The two-pot retirement system introduced in South Africa on 1 September 2024, is designed to offer flexibility while safeguarding long-term financial security for retirees.
South Africa’s two-pot retirement system emphasizes the critical importance of disciplined saving over premature cash withdrawals.

From the date of the implementation, all contributions to provident, pension and retirement annuity funds will be divided into three parts:
Savings Pot: One third of all contributions go into this pot, which can be accessed before retirement for emergencies.
Retirement Pot: Two-thirds of contributions are allocated here, accessible only at retirement.
Vested Pot: Contains all funds accumulated up to 31 August 2024, with R30,000 potentially used as seed capital for the savings pot.

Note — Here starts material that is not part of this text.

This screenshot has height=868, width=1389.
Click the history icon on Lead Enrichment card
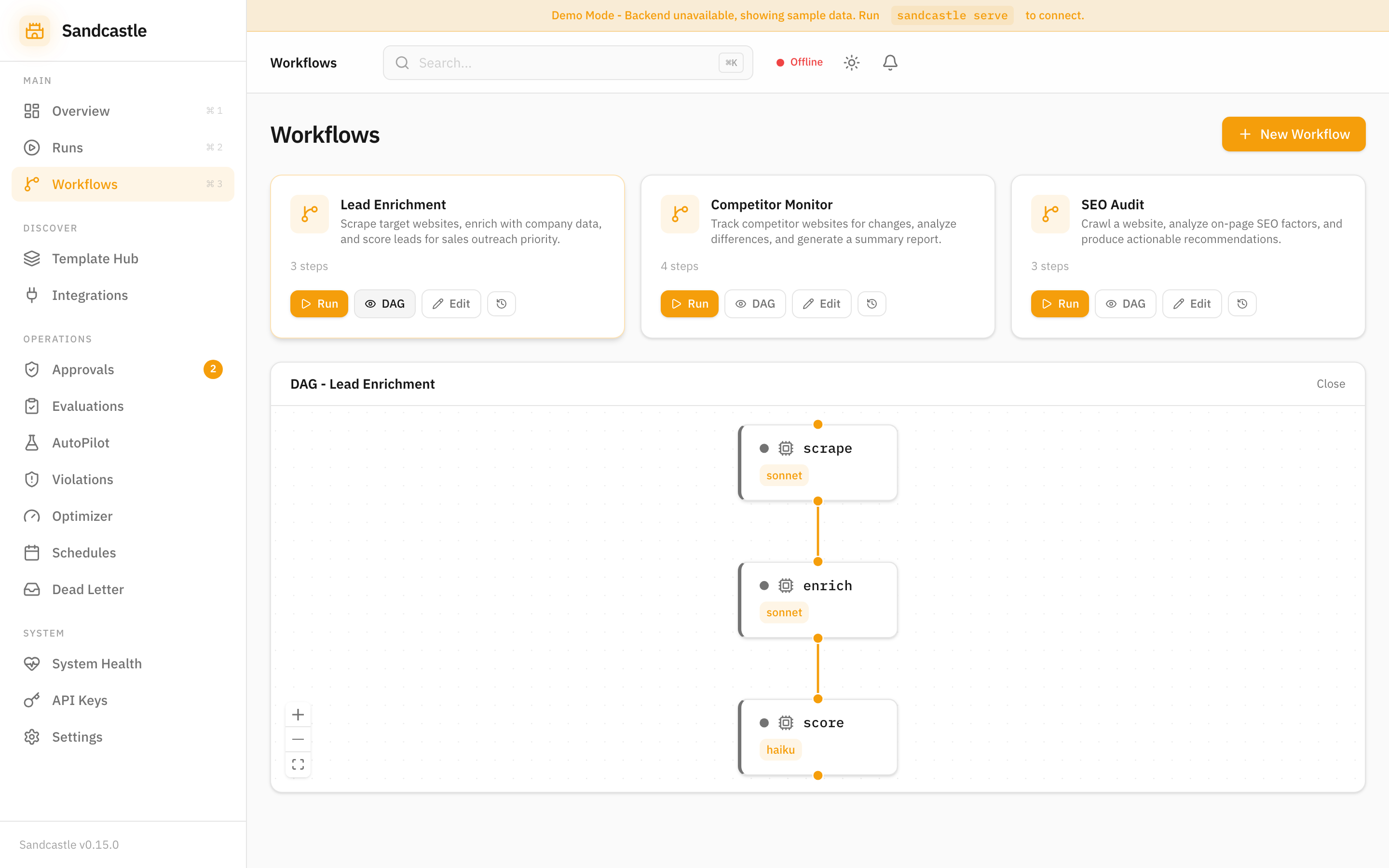click(501, 304)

The seed capital will be limited to 10% of the amount in your retirement fund account on 31 August 2024, subject to a maximum amount of R30 000. For you to have access to a withdrawal benefit of R30 000, the value of your retirement fund account on 31 August 2024 needs to be at least R300 000.

Any amount accessed in cash as a savings withdrawal benefit will be taxed at your marginal income tax rate, which will depend on your taxable income for the tax year, including the withdrawal amount. The retirement fund or its administrator will apply for a tax directive from the South African Revenue Service (SARS) and deduct the tax before paying you your benefit.

It is important to remember that the intended purpose of your retirement investment is to provide you with an income in retirement. While the savings component allows you access, it is prudent to guard against thinking of it as a discretionary savings account.